UN issues alarming global food wastage and shortage

UN issues alarming global food wastage and shortage
26 April 2024

The 2024 UNEP Food Waste Index Report, released on March 27, tracks the global effort to halve food waste by 2030. According to the report, an estimated 19% of the food produced globally in 2022, approximately 1.05 billion metric tons, went to waste. Researchers analyzed data from various sources, including households, food service, and retailers.

Key findings from the report include:

1. Household Waste Dominates: The majority of food waste, about 60%, occurred at the household level, followed by waste from food service and restaurants.

2. Data Coverage Improvement: The report notes a near doubling of data coverage since the previous report in 2021, with increased convergence in average per capita household food waste. There was a substantial increase in data availability and coverage in the household sector, with 194 data points across 93 countries.

3. Global Concern: Food waste is not only a social issue but also a significant environmental concern due to its impact on land and water resources, as well as greenhouse gas emissions. Food loss and waste contribute 8 to 10 percent of global greenhouse gas emissions, ranking third after China and the U.S.

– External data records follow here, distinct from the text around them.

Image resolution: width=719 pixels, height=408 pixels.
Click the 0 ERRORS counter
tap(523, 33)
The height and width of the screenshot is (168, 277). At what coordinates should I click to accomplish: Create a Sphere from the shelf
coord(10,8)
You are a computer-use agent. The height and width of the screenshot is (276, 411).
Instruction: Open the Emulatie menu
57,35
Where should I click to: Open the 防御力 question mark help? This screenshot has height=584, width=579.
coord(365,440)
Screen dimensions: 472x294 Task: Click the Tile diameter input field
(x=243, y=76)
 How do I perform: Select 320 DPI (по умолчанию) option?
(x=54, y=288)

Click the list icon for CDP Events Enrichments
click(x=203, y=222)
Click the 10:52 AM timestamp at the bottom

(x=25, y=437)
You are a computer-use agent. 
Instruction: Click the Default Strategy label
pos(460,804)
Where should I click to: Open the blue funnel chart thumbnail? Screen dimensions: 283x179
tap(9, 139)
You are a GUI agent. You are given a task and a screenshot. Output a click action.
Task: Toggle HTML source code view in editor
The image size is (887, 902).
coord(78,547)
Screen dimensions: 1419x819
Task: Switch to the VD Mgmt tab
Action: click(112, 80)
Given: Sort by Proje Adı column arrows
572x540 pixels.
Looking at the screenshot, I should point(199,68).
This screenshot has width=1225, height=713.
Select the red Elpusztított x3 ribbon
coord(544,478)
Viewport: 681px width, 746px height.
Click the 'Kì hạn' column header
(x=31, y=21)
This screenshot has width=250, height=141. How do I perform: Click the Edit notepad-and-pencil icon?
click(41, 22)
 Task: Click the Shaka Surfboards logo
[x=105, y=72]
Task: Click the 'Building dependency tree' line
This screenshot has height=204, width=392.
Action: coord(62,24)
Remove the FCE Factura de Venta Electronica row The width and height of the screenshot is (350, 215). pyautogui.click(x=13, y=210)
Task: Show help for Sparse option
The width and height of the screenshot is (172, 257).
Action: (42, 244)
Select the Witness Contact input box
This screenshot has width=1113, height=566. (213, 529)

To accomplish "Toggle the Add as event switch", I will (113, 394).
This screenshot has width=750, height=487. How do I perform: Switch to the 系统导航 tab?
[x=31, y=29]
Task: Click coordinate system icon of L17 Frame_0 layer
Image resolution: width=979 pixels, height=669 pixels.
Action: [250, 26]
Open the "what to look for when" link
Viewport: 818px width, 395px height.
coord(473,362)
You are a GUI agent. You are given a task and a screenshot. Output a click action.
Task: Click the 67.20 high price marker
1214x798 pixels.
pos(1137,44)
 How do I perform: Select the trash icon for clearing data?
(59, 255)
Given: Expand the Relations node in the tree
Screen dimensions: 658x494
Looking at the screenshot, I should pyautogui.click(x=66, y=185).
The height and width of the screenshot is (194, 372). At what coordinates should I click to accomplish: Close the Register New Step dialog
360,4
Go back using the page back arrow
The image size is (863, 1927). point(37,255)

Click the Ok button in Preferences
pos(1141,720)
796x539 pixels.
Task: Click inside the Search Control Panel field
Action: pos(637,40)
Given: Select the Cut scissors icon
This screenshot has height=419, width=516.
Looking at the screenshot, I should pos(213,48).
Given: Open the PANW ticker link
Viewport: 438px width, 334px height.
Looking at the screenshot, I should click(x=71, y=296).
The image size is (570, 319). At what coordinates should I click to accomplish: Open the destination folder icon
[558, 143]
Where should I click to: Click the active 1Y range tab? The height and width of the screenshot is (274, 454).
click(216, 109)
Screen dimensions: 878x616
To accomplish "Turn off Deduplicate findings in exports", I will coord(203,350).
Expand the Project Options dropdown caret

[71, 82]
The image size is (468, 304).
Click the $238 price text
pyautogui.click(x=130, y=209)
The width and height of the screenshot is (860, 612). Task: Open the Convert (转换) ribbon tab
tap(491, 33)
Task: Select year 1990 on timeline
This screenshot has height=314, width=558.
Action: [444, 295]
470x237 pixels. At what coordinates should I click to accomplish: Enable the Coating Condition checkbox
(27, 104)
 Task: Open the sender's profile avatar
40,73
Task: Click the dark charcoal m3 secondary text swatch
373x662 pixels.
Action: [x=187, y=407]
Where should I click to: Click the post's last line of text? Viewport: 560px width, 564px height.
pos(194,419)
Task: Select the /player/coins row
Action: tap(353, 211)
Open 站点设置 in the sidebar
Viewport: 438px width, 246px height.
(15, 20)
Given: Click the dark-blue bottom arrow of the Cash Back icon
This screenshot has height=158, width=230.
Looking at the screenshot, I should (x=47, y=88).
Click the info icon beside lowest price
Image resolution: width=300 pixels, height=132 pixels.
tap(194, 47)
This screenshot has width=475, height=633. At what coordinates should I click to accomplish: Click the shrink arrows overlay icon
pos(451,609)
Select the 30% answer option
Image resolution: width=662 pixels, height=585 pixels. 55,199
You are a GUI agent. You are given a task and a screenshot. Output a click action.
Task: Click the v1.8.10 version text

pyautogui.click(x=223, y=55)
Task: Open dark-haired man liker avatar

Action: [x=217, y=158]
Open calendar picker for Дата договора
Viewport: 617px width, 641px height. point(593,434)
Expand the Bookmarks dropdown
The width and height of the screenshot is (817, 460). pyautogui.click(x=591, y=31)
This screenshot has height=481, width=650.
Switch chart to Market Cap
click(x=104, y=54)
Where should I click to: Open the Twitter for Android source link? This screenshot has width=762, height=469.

4. Humanitarian Crisis: The report comes at a critical time when millions of people worldwide face chronic hunger and deepening food crises. Human-made crises in places like Gaza and Haiti have exacerbated the situation, with famine looming in some regions.

5. Role of Redistribution: The report highlights the importance of food redistribution, including donating surplus food to food banks and charities, in tackling food waste among retailers.

6. Data Improvement for Targeted Action: With better data, countries can identify hotspots, drive innovation, and monitor progress toward achieving Sustainable Development Goal 12, which aims to halve global per capita food waste.

The 172-page report, co-authored by UNEP and the Waste and Resources Action Programme (WRAP), underscores the urgency of addressing food waste to ensure food security, mitigate environmental impact, and achieve global sustainability goals.